With reflection, I would say that the biggest surprise so far in preparing for my trip has been learning that getting rid of one's belongings isn't as difficult as imagined to be. After making the decision to leave, my books sat all untouched for weeks, physical manifistations of my reluctance to change. These were the "best of the best", already culled down from the move from Seattle a year ago. The Nick Hornby catalogue sat still in a perfect row, ordered not by publication date, but in order read. High Fidelity, read on the flight to Ireland with a dear friend years ago. It has the distinction of making me envious of other people's failed relationships (as opposed to my general lack thereof).

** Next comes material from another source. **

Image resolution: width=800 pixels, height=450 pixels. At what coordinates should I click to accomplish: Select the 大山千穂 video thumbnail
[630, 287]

About a Boy, read in one sitting while holed up in a cat-piss infested room on some hellish mistake of a visit to Oregon and the step-mother. Next to the Hornbys, the tiny, embarrassing Metrosexual handbook sat as a reminder; a joke of a gift from a girl met in Costa Rica and with whom I spent two random and unforgettable weeks with.
Slowly though, each book wound its way into other friend's homes or the bookshelves of faceless neighbors. For as long as it took for me to give up the books, its surprising that today I don't really think about them. The memories persist; the physical books themselves, well I guess they acted as a trophy of sorts to the mere accomplishment of having read them. As I consider the next items to go, this will serve as a useful reminder that nothing is ever as hard as one imagines its going to be. Keep your memories, give away your trophies.
That being said, it doesn't mean I'm not going to hold onto my HDTV until the last possible second.